Both biopsy and imaging will help the doctor gauge the laryngeal cancer and the choice of treatment and the survival rate can be predicted.


Treatment should commence soon after diagnosis is made. The ideal treatment should be in a facility which has a team comprising of an ENT surgeon, radiation oncologist, medical oncologist, speech pathologist and a nutritionist.

The mode and type of treatment varies and it is based on the site of the laryngeal cancer, the size of the tumour and the extent of the spread. The treatment plan will be discussed with the patient so that the expected outcome is known.

Today, laryngeal cancer is treated using radiation, surgery and chemotherapy. In many instances, the treatment would consist of a combination of two or sometimes all the three types of treatment.

Radiation therapy alone is for small tumours and for patients who cannot undergo surgery. Radiation therapy and surgery is combined when cancer mass needs shrinkage or the cancerous mass reappears after surgery.

Chemotherapy is sometimes administered with radiation but the oncologist and the ENT surgeon will usually make decisions collectively.
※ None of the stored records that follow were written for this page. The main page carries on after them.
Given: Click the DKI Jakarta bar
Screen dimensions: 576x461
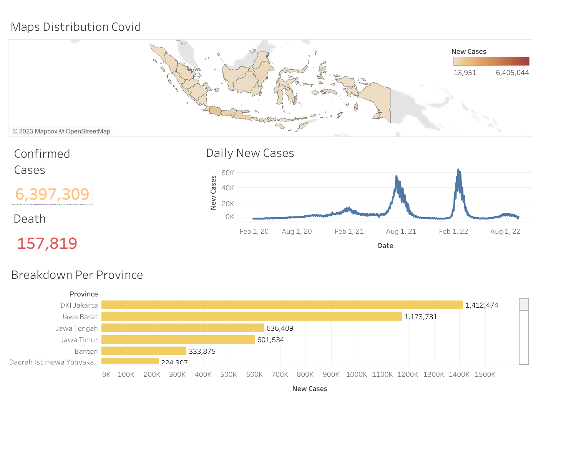Looking at the screenshot, I should pos(282,305).
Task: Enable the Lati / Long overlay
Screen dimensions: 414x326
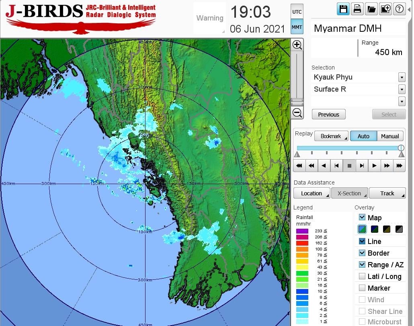Action: click(x=362, y=276)
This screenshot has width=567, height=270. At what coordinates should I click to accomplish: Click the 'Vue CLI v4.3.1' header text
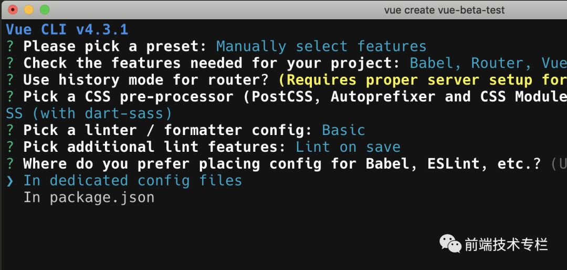pyautogui.click(x=67, y=29)
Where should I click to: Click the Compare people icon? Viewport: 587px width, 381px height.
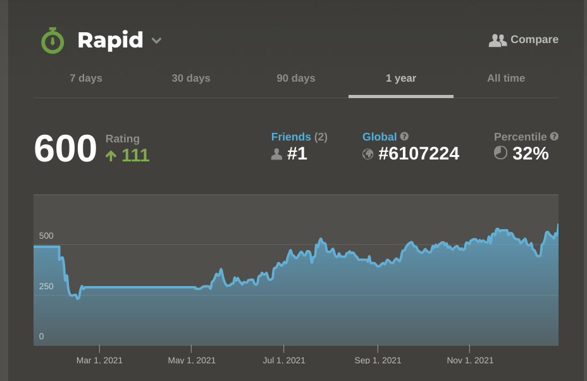point(498,40)
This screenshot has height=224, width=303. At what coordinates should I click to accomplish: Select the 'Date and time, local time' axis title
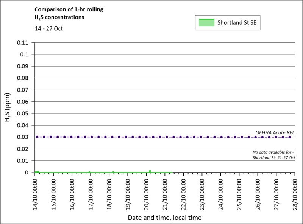click(164, 218)
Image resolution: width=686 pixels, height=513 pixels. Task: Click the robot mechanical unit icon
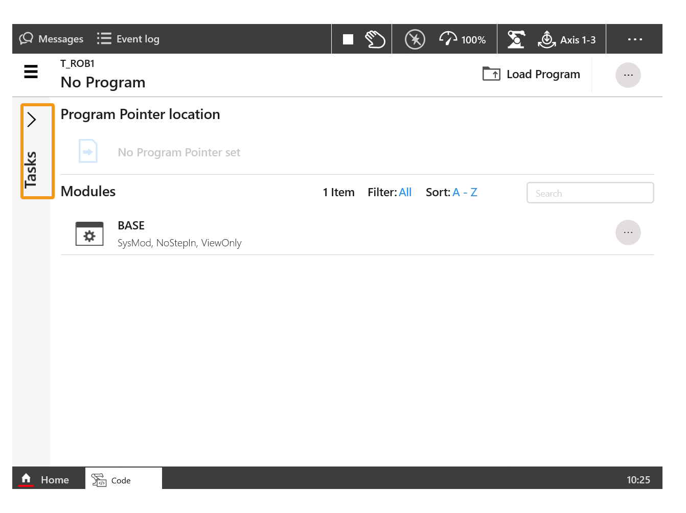[x=516, y=39]
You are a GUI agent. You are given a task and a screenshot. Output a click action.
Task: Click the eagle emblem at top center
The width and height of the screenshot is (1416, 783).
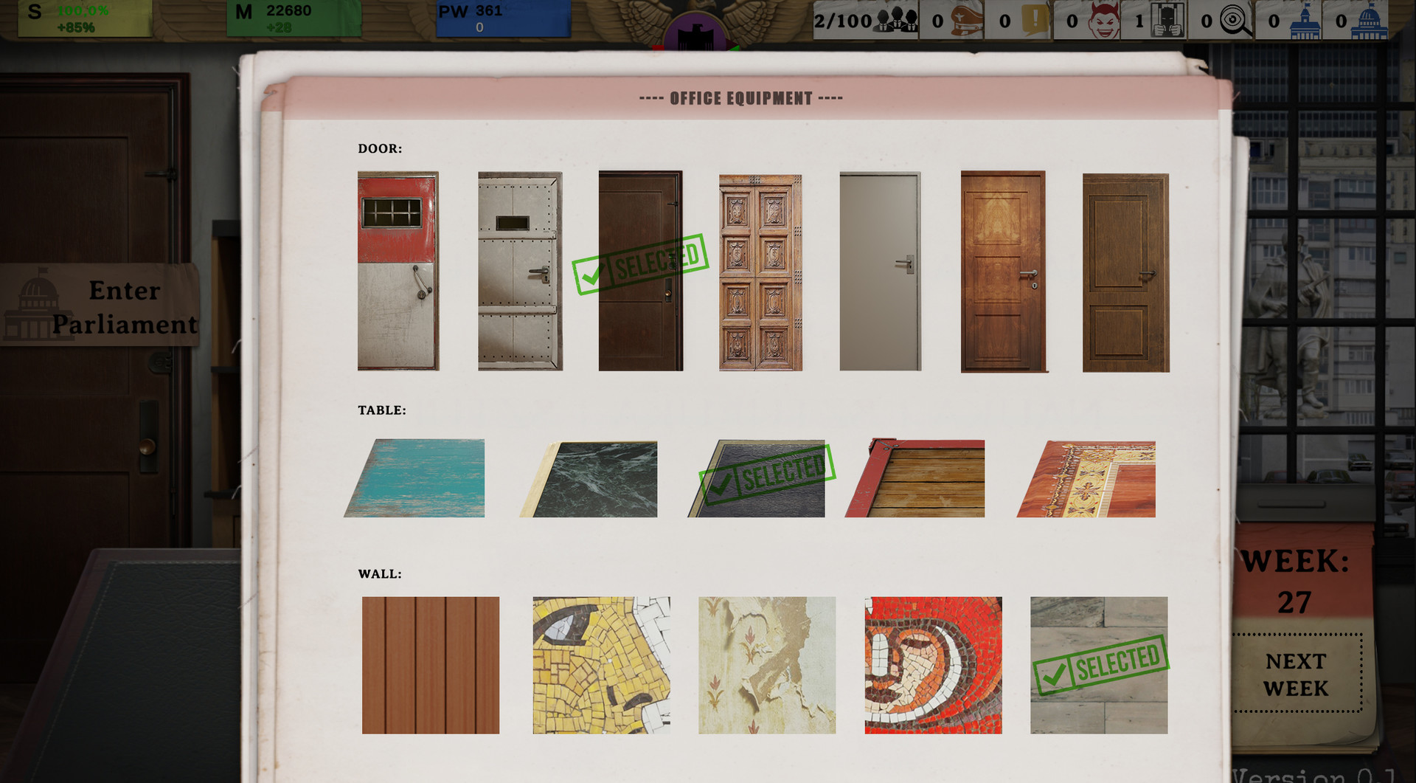tap(694, 25)
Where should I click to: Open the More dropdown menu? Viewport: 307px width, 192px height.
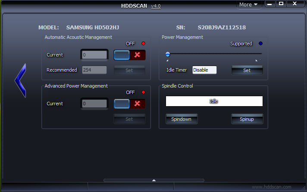coord(248,5)
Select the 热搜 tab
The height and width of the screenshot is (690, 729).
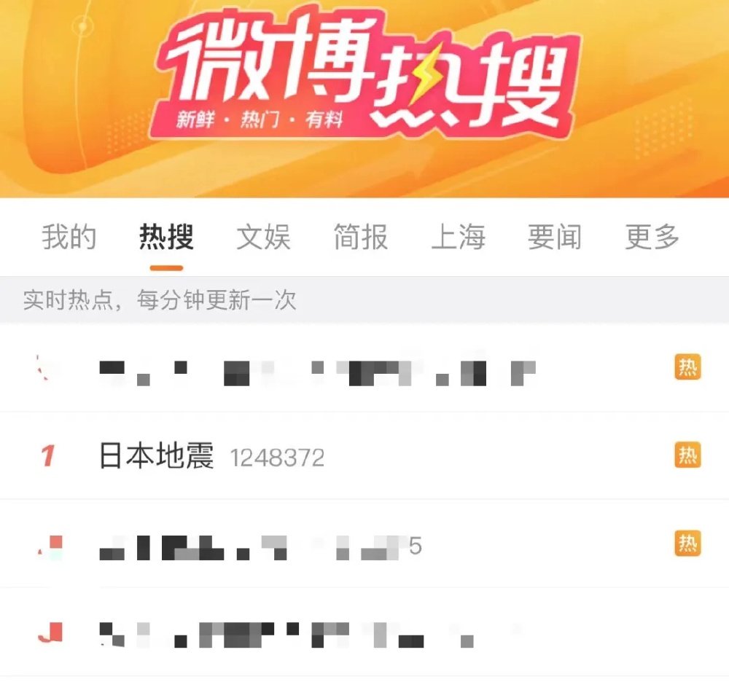(166, 237)
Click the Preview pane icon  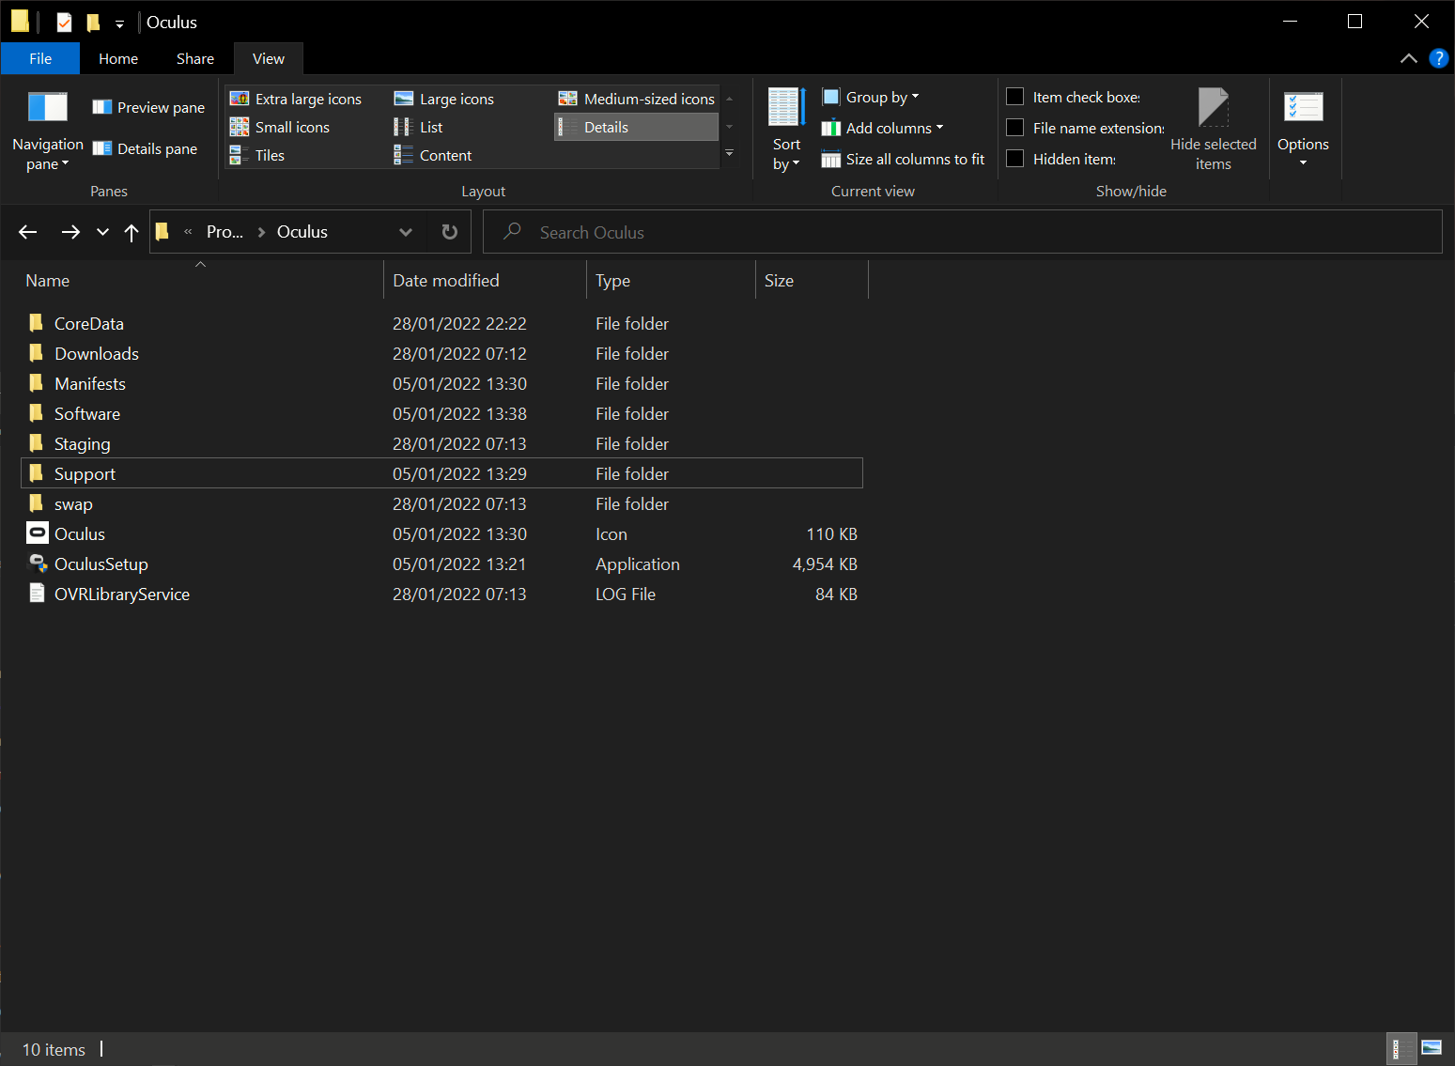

Surgical removal of the larynx could be complete or partial depending on the size and the spread of the tumour. The removal could be excising either with a scalpel or laser.

In total removal of the larynx, the doctor will create a hole known as a stoma within the neck as a permanent feature. In some cases, patient will have to be temporarily fed directly into the stomach till the healing is complete at the larynx.

Laryngeal cancer treatment with radiation and chemotherapy have similar side-effects as in other cancers when treated likewise. These patients have difficulty in eating and breathing, which may cause distress. Good nutrition during pre-treatment and with proper counselling of airway care and stoma management will assist the patient to recover faster.

Patients without a larynx will be unable to speak but there are many methods of overcoming this handicap using techniques like oesophageal speech or using special devices inserted into tracheoesophageal punctures. Besides this, electrolarynx and pneumatic larynx are other options of regaining speech using electronic devices.

Scientist are now working on newer approaches to radiation therapy with lesser duration; testing new drugs with less side-effects; better chemotherapy drugs that can be beneficial without surgery and monoclonal antibodies that slow or stop the growth of the cancer.

Quit Smoking

However, the best approach of preventing laryngeal cancer is to cease smoking completely and this will assist in reducing the incidence of laryngeal cancers worldwide to some extent.

To quit smoking, there are two treatment options – nicotine replacement and non-nicotinic therapy. Nicotine replacement therapy includes nicotine gum, inhaler, lozenge, and patches, while non-nicotinic therapy consists of oral medication. These enable smokers attempting to quit to stay independent from nicotine and are effective tools to help manage cravings and withdrawal symptoms.